▶ _O que fazer_
Responda com base no texto dado abaixo:
(a) Que atividade o texto dá como exemplo de quem lucra com atividades imorais amparado pela legalidade?
(b) Onde se encontram os alimentos processados de origem animal?
(c) Em que áreas se concentra a preocupação com o aquecimento global?

▶ _Texto dado_
* * *
Há também aqueles que, para ganhar, mesmo amparados pela legalidade, aproveitam-se de atividades imorais. Um exemplo é a produção de cigarros, uma praga da humanidade, ao par de bebidas alcoólicas, opioides e entorpecentes, que viciam e deturpam o ser humano.

Em escala menor, mas também extremamente nocivos, encontram-se nas prateleiras dos supermercados os alimentos processados de origem animal, contaminados pela crueldade contra seres vivos. São alimentos que devastam e poluem a natureza, exterminam espécies e diminuem a saúde do nosso planeta.

Nos últimos anos, empurrada pelas mudanças climáticas e por uma evolução da consciência dos homens, a preocupação com o aquecimento global provocado pelas emissões de carbono se instalou, com foco especialmente na geração de energia e, mais ainda, na mobilidade veicular.
* * *
(Itens de um conjunto de dados)

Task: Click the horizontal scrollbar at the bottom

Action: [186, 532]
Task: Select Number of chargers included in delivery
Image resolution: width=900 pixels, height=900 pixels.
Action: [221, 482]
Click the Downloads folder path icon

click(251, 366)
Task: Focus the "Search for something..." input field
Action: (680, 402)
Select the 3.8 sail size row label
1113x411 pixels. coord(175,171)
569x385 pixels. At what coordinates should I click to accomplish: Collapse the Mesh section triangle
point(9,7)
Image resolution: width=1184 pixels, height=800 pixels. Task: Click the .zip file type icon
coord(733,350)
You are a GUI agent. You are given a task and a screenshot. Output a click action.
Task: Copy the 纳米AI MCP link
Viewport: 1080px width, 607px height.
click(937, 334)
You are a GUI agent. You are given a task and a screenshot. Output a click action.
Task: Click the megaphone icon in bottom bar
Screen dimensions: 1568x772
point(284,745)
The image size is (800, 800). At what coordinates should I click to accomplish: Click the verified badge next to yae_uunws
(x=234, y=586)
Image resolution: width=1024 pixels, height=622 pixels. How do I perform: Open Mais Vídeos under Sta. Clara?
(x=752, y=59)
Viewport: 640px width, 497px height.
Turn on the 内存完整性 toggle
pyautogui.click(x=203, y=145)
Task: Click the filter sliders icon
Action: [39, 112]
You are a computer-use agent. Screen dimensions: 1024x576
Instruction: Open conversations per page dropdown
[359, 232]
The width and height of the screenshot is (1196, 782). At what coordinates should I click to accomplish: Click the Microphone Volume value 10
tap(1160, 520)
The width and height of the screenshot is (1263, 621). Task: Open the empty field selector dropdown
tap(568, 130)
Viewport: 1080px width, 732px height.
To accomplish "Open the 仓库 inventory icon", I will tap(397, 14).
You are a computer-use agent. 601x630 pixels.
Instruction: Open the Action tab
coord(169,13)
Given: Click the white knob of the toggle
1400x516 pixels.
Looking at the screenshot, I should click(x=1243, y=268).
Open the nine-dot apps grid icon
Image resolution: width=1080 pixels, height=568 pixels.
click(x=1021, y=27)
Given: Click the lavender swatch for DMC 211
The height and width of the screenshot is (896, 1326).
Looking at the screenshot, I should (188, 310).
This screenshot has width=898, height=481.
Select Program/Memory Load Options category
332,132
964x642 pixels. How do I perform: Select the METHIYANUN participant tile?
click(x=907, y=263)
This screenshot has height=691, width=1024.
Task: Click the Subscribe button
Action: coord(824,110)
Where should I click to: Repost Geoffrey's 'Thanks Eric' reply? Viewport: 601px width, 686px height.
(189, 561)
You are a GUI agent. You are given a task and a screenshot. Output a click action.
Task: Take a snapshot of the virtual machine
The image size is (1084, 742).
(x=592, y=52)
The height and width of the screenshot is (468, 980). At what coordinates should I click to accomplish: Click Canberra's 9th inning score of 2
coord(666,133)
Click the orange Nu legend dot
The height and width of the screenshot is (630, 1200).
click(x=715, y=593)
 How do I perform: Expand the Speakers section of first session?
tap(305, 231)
* * *
▶ _Resposta do exercício_
(a) A produção de cigarros.
(b) Nas prateleiras dos supermercados.
(c) Especialmente na geração de energia e, mais ainda, na mobilidade veicular.